Content starts

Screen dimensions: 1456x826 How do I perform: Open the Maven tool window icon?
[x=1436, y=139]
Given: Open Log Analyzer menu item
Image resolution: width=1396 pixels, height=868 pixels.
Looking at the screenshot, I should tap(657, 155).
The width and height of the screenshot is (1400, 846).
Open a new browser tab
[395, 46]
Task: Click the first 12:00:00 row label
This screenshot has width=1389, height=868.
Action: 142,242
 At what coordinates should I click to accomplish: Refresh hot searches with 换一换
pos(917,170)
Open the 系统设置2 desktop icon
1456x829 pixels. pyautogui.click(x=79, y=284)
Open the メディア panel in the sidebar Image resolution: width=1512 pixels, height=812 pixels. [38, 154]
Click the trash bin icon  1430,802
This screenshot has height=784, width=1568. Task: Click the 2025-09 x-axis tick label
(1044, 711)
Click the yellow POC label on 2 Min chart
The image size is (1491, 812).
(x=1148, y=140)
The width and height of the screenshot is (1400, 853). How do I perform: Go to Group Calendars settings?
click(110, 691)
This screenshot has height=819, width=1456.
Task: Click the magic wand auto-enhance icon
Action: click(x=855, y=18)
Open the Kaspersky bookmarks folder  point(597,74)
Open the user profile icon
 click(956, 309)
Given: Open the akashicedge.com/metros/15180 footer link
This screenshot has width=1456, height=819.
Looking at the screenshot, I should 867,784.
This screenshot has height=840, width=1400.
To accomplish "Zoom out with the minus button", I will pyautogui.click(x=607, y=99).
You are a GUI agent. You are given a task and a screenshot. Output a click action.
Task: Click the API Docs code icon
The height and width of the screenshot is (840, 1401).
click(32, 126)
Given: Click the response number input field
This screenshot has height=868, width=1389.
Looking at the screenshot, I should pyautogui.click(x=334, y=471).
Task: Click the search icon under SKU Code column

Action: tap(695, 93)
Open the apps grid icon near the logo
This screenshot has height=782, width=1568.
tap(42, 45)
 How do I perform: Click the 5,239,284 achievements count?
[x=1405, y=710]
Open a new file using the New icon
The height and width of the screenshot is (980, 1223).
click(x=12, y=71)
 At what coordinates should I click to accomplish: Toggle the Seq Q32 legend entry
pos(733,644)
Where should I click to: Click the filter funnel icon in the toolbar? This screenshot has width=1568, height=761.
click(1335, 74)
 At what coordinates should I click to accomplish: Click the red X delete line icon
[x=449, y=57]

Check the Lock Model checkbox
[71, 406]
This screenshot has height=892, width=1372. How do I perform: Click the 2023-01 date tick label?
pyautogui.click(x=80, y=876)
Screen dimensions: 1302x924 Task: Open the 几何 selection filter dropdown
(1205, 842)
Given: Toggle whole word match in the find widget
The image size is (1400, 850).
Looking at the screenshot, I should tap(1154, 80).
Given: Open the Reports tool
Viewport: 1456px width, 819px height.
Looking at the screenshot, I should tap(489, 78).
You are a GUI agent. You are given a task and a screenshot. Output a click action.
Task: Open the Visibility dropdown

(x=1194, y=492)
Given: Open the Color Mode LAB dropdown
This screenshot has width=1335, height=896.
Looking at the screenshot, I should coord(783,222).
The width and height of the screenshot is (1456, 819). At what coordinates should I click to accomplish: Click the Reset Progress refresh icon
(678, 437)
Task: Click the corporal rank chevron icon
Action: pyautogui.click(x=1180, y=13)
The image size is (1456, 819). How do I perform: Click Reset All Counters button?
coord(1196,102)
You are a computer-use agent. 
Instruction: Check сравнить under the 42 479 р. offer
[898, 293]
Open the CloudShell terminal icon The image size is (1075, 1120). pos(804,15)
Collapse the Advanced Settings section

Content ends

#### Requirement
Produce a verbatim transcription of the entries above.

#### Solution
Screen dimensions: 1456x826 How do I perform: Open the Maven tool window icon?
[x=1436, y=139]
Given: Open Log Analyzer menu item
Image resolution: width=1396 pixels, height=868 pixels.
Looking at the screenshot, I should tap(657, 155).
The width and height of the screenshot is (1400, 846).
Open a new browser tab
[395, 46]
Task: Click the first 12:00:00 row label
This screenshot has width=1389, height=868.
Action: 142,242
 At what coordinates should I click to accomplish: Refresh hot searches with 换一换
pos(917,170)
Open the 系统设置2 desktop icon
1456x829 pixels. pyautogui.click(x=79, y=284)
Open the メディア panel in the sidebar Image resolution: width=1512 pixels, height=812 pixels. [38, 154]
Click the trash bin icon  1430,802
This screenshot has height=784, width=1568. Task: Click the 2025-09 x-axis tick label
(1044, 711)
Click the yellow POC label on 2 Min chart
The image size is (1491, 812).
(x=1148, y=140)
The width and height of the screenshot is (1400, 853). How do I perform: Go to Group Calendars settings?
click(110, 691)
This screenshot has height=819, width=1456.
Task: Click the magic wand auto-enhance icon
Action: click(x=855, y=18)
Open the Kaspersky bookmarks folder  point(597,74)
Open the user profile icon
 click(956, 309)
Given: Open the akashicedge.com/metros/15180 footer link
This screenshot has width=1456, height=819.
Looking at the screenshot, I should 867,784.
This screenshot has height=840, width=1400.
To accomplish "Zoom out with the minus button", I will pyautogui.click(x=607, y=99).
You are a GUI agent. You are given a task and a screenshot. Output a click action.
Task: Click the API Docs code icon
The height and width of the screenshot is (840, 1401).
click(32, 126)
Given: Click the response number input field
This screenshot has height=868, width=1389.
Looking at the screenshot, I should pyautogui.click(x=334, y=471).
Task: Click the search icon under SKU Code column

Action: tap(695, 93)
Open the apps grid icon near the logo
This screenshot has height=782, width=1568.
tap(42, 45)
 How do I perform: Click the 5,239,284 achievements count?
[x=1405, y=710]
Open a new file using the New icon
The height and width of the screenshot is (980, 1223).
click(x=12, y=71)
 At what coordinates should I click to accomplish: Toggle the Seq Q32 legend entry
pos(733,644)
Where should I click to: Click the filter funnel icon in the toolbar? This screenshot has width=1568, height=761.
click(1335, 74)
 At what coordinates should I click to accomplish: Click the red X delete line icon
[x=449, y=57]

Check the Lock Model checkbox
[71, 406]
This screenshot has height=892, width=1372. How do I perform: Click the 2023-01 date tick label?
pyautogui.click(x=80, y=876)
Screen dimensions: 1302x924 Task: Open the 几何 selection filter dropdown
(1205, 842)
Given: Toggle whole word match in the find widget
The image size is (1400, 850).
Looking at the screenshot, I should tap(1154, 80).
Given: Open the Reports tool
Viewport: 1456px width, 819px height.
Looking at the screenshot, I should tap(489, 78).
You are a GUI agent. You are given a task and a screenshot. Output a click action.
Task: Open the Visibility dropdown

(x=1194, y=492)
Given: Open the Color Mode LAB dropdown
This screenshot has width=1335, height=896.
Looking at the screenshot, I should coord(783,222).
The width and height of the screenshot is (1456, 819). At what coordinates should I click to accomplish: Click the Reset Progress refresh icon
(678, 437)
Task: Click the corporal rank chevron icon
Action: pyautogui.click(x=1180, y=13)
The image size is (1456, 819). How do I perform: Click Reset All Counters button?
coord(1196,102)
You are a computer-use agent. 
Instruction: Check сравнить under the 42 479 р. offer
[898, 293]
Open the CloudShell terminal icon The image size is (1075, 1120). pos(804,15)
Collapse the Advanced Settings section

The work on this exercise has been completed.